AskTinNguyen

ralph-loop

0
0
# Install this skill:
npx skills add AskTinNguyen/vesper-team-skills --skill "ralph-loop"

Install specific skill from multi-skill repository

# Description

Trigger and manage Ralph Loop autonomous coding workflows in Vesper. Create PRDs with checkbox-formatted user stories for automated multi-task execution.

# SKILL.md


name: ralph-loop
description: Trigger and manage Ralph Loop autonomous coding workflows in Vesper. Create PRDs with checkbox-formatted user stories for automated multi-task execution.
allowed-tools:
- Read # Read PRD files and validate format
- Write # Create and update PRD files
- Bash # File operations
- Grep # Search for existing PRDs
- Glob # Find PRD files
triggers:
- ralph loop
- start loop
- autonomous loop
- run prd
- vesper loop
- create prd
- write prd


Ralph Loop Skill

Purpose: Create, validate, and prepare PRDs (Product Requirements Documents) for Ralph Loop autonomous coding workflows in Vesper.

Overview

Ralph Loop is an autonomous coding system that processes a PRD with checkbox-formatted user stories, working through each story automatically until completion. This skill helps you create properly formatted PRDs and understand how to use Ralph Loop effectively.

What Ralph Loop Does

  • Autonomy: Processes multiple stories without constant user intervention
  • Structured Progress: Tracks completion via checkbox-based PRDs
  • Resilience: Continues working even when individual stories fail
  • Accountability: Auto-commits changes with proper attribution
  • Control: Pause, resume, or cancel at any time

When to Use This Skill

Use this skill when you want to:

  1. Create a new PRD for autonomous execution
  2. Validate an existing PRD to ensure it's properly formatted
  3. Start a Ralph Loop with your PRD in Vesper
  4. Understand the PRD format and best practices

Triggers

  • "create a prd for..." - Create a new PRD file
  • "validate my prd" - Check PRD format
  • "start ralph loop" - Prepare and validate PRD for loop execution
  • "run this as a loop" - Convert tasks to PRD format

PRD Format

Required Structure

# Feature Name

## Overview
Brief description of the feature.

## User Stories

### [ ] US-001: Story title here
Detailed description of what needs to be implemented.
- Acceptance criteria 1
- Acceptance criteria 2

### [ ] US-002: Another story title
Description of the second story.

### [x] US-003: Already completed story
This story is marked as done.

Story Header Pattern

Each story MUST follow this exact format:

### [ ] ID: Title

Where:
- ### - Heading level 3 (required)
- [ ] - Unchecked checkbox with single space inside
- [x] or [X] - Checked checkbox (already completed)
- ID - Unique identifier like US-001, STORY-001, or just 001
- : - Colon separator (required)
- Title - Short descriptive title

Valid Examples

### [ ] US-001: Add login form
### [ ] 001: Create user model
### [ ] FEAT-042: Implement dark mode
### [x] BUG-123: Fix null pointer (completed)

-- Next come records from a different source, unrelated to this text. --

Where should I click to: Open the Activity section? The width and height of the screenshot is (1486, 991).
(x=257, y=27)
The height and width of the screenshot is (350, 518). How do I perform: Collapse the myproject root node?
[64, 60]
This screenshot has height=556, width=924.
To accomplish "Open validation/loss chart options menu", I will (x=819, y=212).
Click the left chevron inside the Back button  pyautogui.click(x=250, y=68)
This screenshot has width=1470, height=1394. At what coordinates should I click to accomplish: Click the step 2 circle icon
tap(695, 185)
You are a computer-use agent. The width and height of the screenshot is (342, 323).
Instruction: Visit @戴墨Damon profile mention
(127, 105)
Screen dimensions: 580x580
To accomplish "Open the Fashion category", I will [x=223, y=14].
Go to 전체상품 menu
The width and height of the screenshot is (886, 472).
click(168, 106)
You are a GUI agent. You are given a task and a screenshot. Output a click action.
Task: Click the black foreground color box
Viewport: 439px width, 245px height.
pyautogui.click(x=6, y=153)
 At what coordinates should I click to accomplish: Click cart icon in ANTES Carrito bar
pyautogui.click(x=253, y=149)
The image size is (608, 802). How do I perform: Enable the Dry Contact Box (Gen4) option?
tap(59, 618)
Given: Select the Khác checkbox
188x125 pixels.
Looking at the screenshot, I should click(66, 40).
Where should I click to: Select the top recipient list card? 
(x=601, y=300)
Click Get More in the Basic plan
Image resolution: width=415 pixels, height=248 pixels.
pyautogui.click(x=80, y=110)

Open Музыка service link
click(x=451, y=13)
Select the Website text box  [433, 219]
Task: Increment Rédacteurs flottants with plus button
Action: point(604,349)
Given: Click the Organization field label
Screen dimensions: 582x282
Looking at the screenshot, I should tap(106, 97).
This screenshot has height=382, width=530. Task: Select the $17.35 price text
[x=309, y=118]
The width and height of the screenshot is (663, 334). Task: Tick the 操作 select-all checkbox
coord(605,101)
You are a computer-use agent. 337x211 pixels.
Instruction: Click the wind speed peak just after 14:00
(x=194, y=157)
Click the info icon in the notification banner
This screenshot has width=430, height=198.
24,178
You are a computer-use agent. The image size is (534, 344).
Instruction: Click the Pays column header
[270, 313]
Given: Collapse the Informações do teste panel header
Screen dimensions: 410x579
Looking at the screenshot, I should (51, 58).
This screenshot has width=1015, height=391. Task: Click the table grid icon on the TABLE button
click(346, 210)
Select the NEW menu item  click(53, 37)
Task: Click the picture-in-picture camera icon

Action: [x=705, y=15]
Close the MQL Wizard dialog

Invalid Examples (will NOT be detected)

## [ ] US-001: Wrong heading level (use ###)
### [] US-001: Missing space in checkbox
### [ ] US001: Missing hyphen or number format
### [ ] Add login form: Missing ID before title
- [ ] US-001: Using list format instead of heading

Creating a PRD

Step 1: Define the Feature

Start with a clear feature name and overview:

# User Authentication

## Overview
Implement secure user authentication with email/password login, session management, and logout functionality.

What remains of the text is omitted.